* Text block:
▬▬▬

THE MCGUERINS FROM BROOKLYN (Hal Roach/United Artists 1942; D: Kurt Neumann ) – In the early 1940’s, comedy pioneer Hal Roach tried out a new format called “Streamliners”, movies that were longer than short subjects but shorter than a feature, usually running less than an hour to fill the bill for longer main attractions. He cast William Bendix and Joe Sawyer as a pair of dumb but likeable lugs who own a successful cab business in BROOKLYN ORCHID, and THE MCGUERINS FROM BROOKLYN was the second in the series. If the other two are funny as this, count me in! Bendix, warming up for his later LIFE OF RILEY TV sitcom, gets in hot water with his wife Grace Bradley when she catches him in a compromising position with sexy new stenographer Marjorie Woodworth, and complications ensue, complete with bawdy good humor and slapstick situations. Max Baer Sr. plays a fitness guru hired by Grace to make Bendix jealous, and character actors Arline Judge (Sawyer’s girl), Marion Martin, Rex Evans, and a young Alan Hale Jr. all get to participate in the chaos. It’s nothing special, but if you like this kind of lowbrow humor (and I do!), you’ll enjoy this fast-paced piece of silliness. Fun Fact: Grace Bradley, playing Bendix’s ex-burlesque queen wife Sadie, was the real-life wife of cowboy star William “Hopalong Cassidy” Boyd.

A DANGEROUS PROFESSION (RKO 1949; D: Ted Tetzlaff) – The plot’s as generic as the title of this slow-moving crime drama starring George Raft as  Pat O’Brien’s bail bond business partner, whose ex-girlfriend Ella Raines’ husband is arrested for stock swindling and winds up dead. The star trio were all on the wane at this juncture in their careers, and former DP Tetzlaff’s pedestrian handling of the low rent material doesn’t help matters; he did much better with another little crime film later that year, THE WINDOW . Jim Backus plays Raft’s pal, a hard-nosed cop (if you can picture that!). Fun Fact: Raft and O’Brien were reunited ten years later in Billy Wilder’s screwball comedy SOME LIKE IT HOT.

▬▬▬

* Listing:
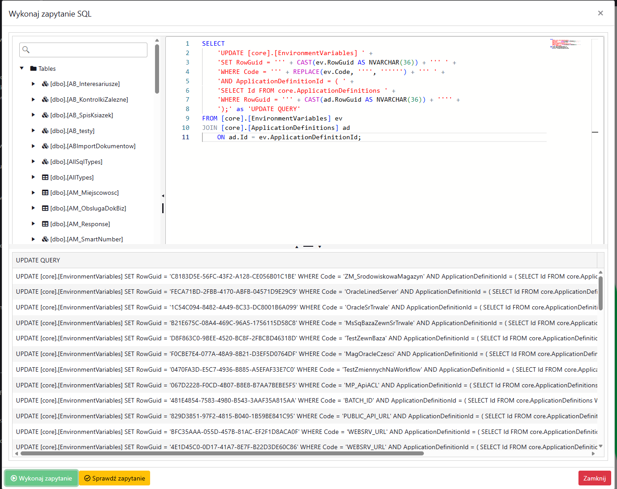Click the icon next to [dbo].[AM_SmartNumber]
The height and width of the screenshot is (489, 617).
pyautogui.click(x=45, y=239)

▬▬▬

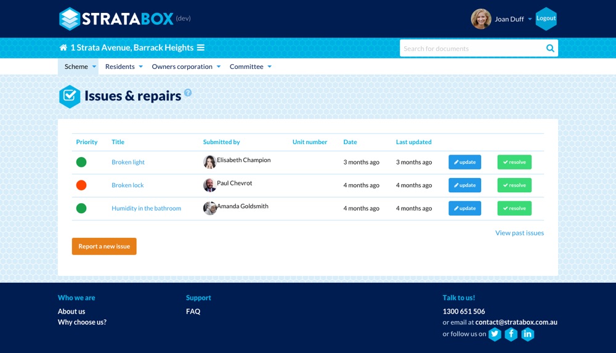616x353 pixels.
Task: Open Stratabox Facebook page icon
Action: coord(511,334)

▬▬▬

* Exercise requirements:
1. Check each statement against the movie reviews: (a) THE MCGUERINS FROM BROOKLYN was the first film in its series; (b) Jim Backus plays a cop in A DANGEROUS PROFESSION; (c) Grace Bradley was married in real life to William Boyd. For each, answer yes or no and quote the words that settle it.
2. Reproduce everything in the movie reviews from "A DANGEROUS PROFESSION (RKO" down to "LIKE IT HOT.".
Work from the movie reviews alone, not from the rows.

* Task-by-task answers:
1.
(a) No: "THE MCGUERINS FROM BROOKLYN was the second in the series"
(b) Yes: "Jim Backus plays Raft’s pal, a hard-nosed cop"
(c) Yes: "was the real-life wife of cowboy star William “Hopalong Cassidy” Boyd"

2.
A DANGEROUS PROFESSION (RKO 1949; D: Ted Tetzlaff) – The plot’s as generic as the title of this slow-moving crime drama starring George Raft as  Pat O’Brien’s bail bond business partner, whose ex-girlfriend Ella Raines’ husband is arrested for stock swindling and winds up dead. The star trio were all on the wane at this juncture in their careers, and former DP Tetzlaff’s pedestrian handling of the low rent material doesn’t help matters; he did much better with another little crime film later that year, THE WINDOW . Jim Backus plays Raft’s pal, a hard-nosed cop (if you can picture that!). Fun Fact: Raft and O’Brien were reunited ten years later in Billy Wilder’s screwball comedy SOME LIKE IT HOT.